Id. at 17, 116 S.Ct. 1923 (footnote omitted).
¶67 Third, the majority reasons that Father's request for parenting time is "inconsistent with observance" of the privilege. Supra ¶ 34. As I have noted, Father's assertion of the privilege may well cause harm to his case on the merits. But it is difficult to imagine a clearer signal than the majority's own language that the psychotherapist privilege has been effectively vitiated.
¶68 Fourth and finally, the majority points out that a lesser standard is necessary to prompt limited in camera review than wholesale disclosure. Supra ¶¶ 38–40. While true in some contexts, an in camera review is unwarranted here. The product of such a review could be a filtering of irrelevant information, but nothing in the records themselves would shed light on the question of whether Father has waived the privilege.
¶69 And while the majority takes comfort in the court's ability to carefully craft protective orders and limit disclosure, I do not. This is a rare case, because both parties are represented by capable counsel. The vast majority of family court litigants in Arizona have no lawyer at all, and pro per litigants are unlikely to reap the benefit of a carefully written protective order that limits the scope of disclosure. The effect of the majority's opinion will be to require courts to order that mental health records be released, and the prospects for wholesale disclosure in such cases are too great to permit the prospect of a protective order to serve as a reason for invading the privilege. Whatever its intent, the effect of the majority opinion is to cast aside the privilege in every family case involving children.

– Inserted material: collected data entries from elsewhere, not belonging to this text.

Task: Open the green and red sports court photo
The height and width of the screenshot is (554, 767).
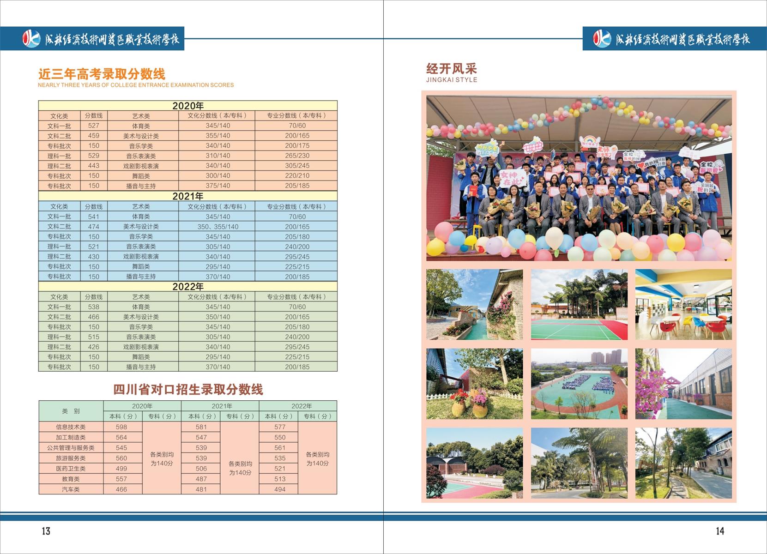Action: coord(579,305)
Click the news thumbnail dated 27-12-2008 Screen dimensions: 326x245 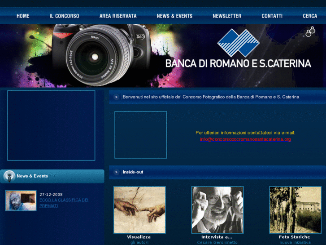[x=21, y=200]
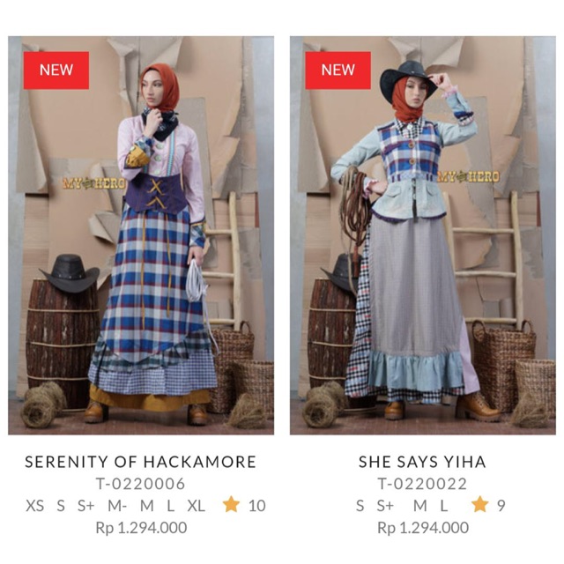Click the NEW badge on She Says Yiha

338,71
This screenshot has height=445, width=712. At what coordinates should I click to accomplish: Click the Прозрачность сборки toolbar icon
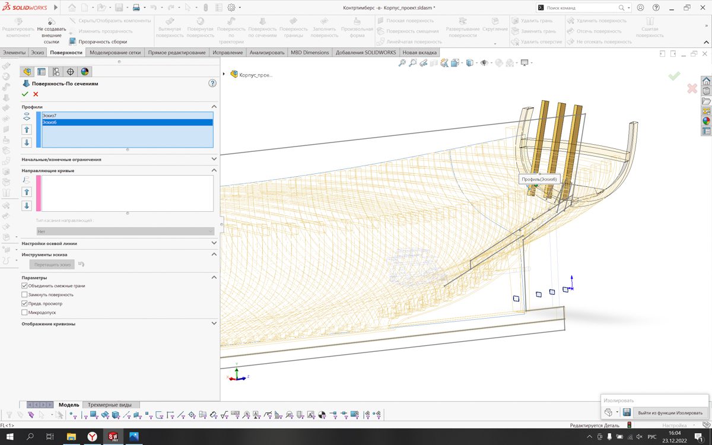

Indeed, the majority takes it upon itself to reduce the timeframe of disclosure from five years to one year, but never explains its reasoning. If the privilege is waived, it is waived. The court's exercise of discretion is as puzzling as its "remand"—a remedy available on appeal, not special action.
CONCLUSION
¶70 For the foregoing reasons, I cannot join in the majority opinion. Applying the statutory and caselaw as written, there are no circumstances in this case that constitute express or implied waiver of the privilege. The holding in this case functionally casts aside the privilege for communications that have already occurred, and communications yet to occur, for every parent who finds himself or herself in the unwanted position of having to litigate for the right to parent their children.